Turning delay variance from a liability into a strategic advantage for information freshness in real-time networks.
"Lazy is timely" has been the mantra for Age of Information (AoI). But when network delays have heavy tails, waiting passively for a packet to arrive can be disastrous.
Existing non-preemptive policies suffer from Head-of-Line blocking. Once a packet enters service, the system is stuck waiting, even if the delay becomes excessively long (common in Pareto or Log-Normal distributions).
We introduce TAILOR (TAIL-aware Optimal pReemption). By intelligently preempting stale updates, we cut the heavy tail, achieving up to a 30x reduction in average AoI cost.
We model a continuous-time status update system as an impulse-controlled Piecewise-Deterministic Markov Process (PDMP). The controller has two levers:
Deciding when to submit a fresh update when the channel is free. Usually involves waiting ("Lazy").
Deciding when to abort an ongoing transmission to restart with a fresher packet, based on the current service age.
Source
Destination
Try following the optimal policy: Wait if AoI is low, Sample when prompted, and Preempt if service takes too long.
We formulated the system as an impulse-controlled PDMP and solved it using coupled integral average-cost optimality equations (ACOE).
Treats AoI as a drifting state. Sampling and Preemption are instantaneous "impulses" with associated costs ($\kappa_s, \kappa_p$).
A key invariance collapses busy-phase dynamics. Preemption reduces to an Optimal Stopping Problem against the random completion time.
We developed a specialized algorithm with "Heavy-Tail Acceleration" (hybrid grid + far-field linear closure) to solve for the optimal policy numerically.
Simulations under Pareto and Log-Normal service times.
Lower is better. Note the massive gap for Log-Normal $L_2$.
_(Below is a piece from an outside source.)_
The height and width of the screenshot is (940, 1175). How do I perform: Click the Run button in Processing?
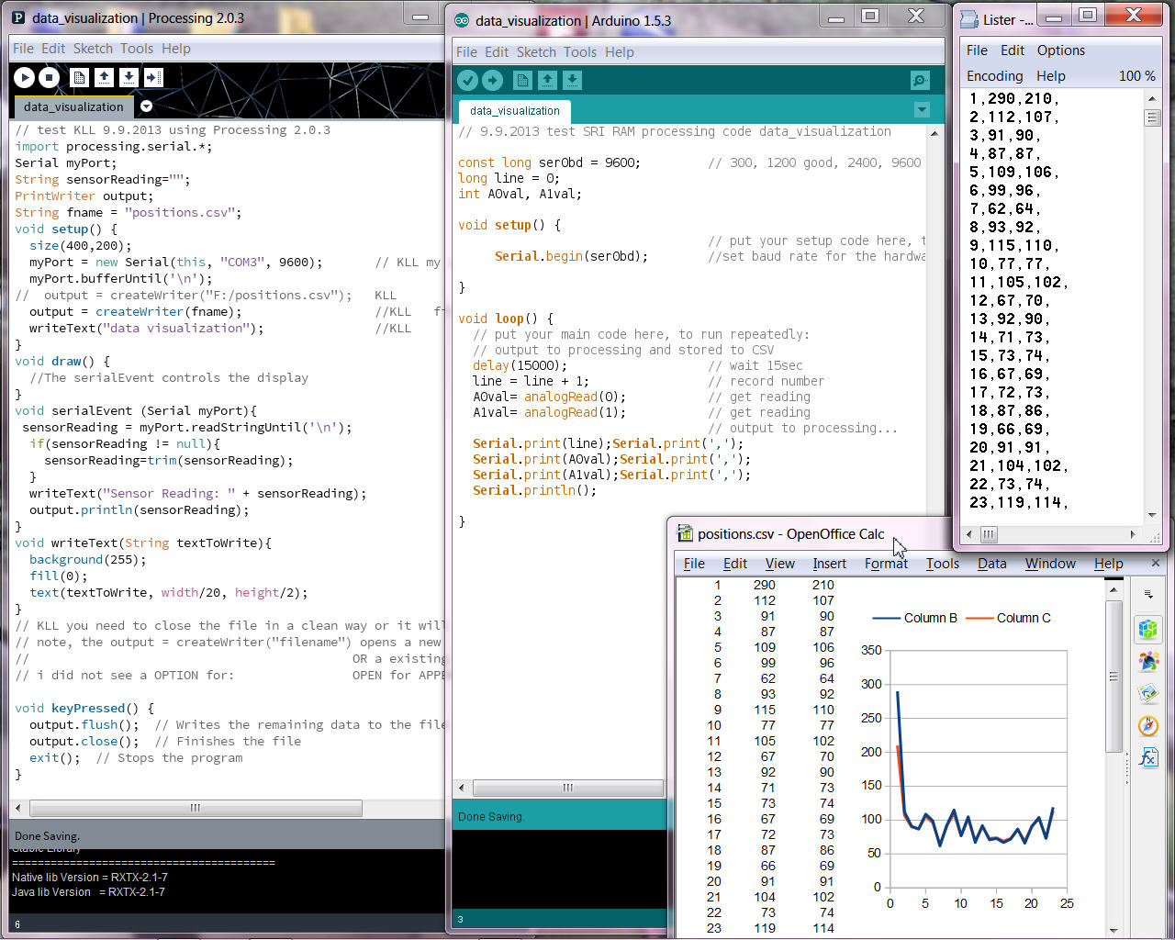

| Service Dist. | TAILOR | AoI-NP [7] | Zero-Wait |
|---|---|---|---|
| Pareto II | 2.06 | 3.73 | 6.35 |
| Log-Normal ($L_1$) | 1.99 | 16.0 | 56.8 |
| Log-Normal ($L_2$) | 1.77 | 53.5 | 524 |
Usually, high variance hurts performance. However, with preemption, higher variance (Tail $L_2$ vs $L_1$) actually reduced the cost for TAILOR (1.99 $\to$ 1.77). Preemption "clips" the heavy tail, exploiting the variability to find short service times.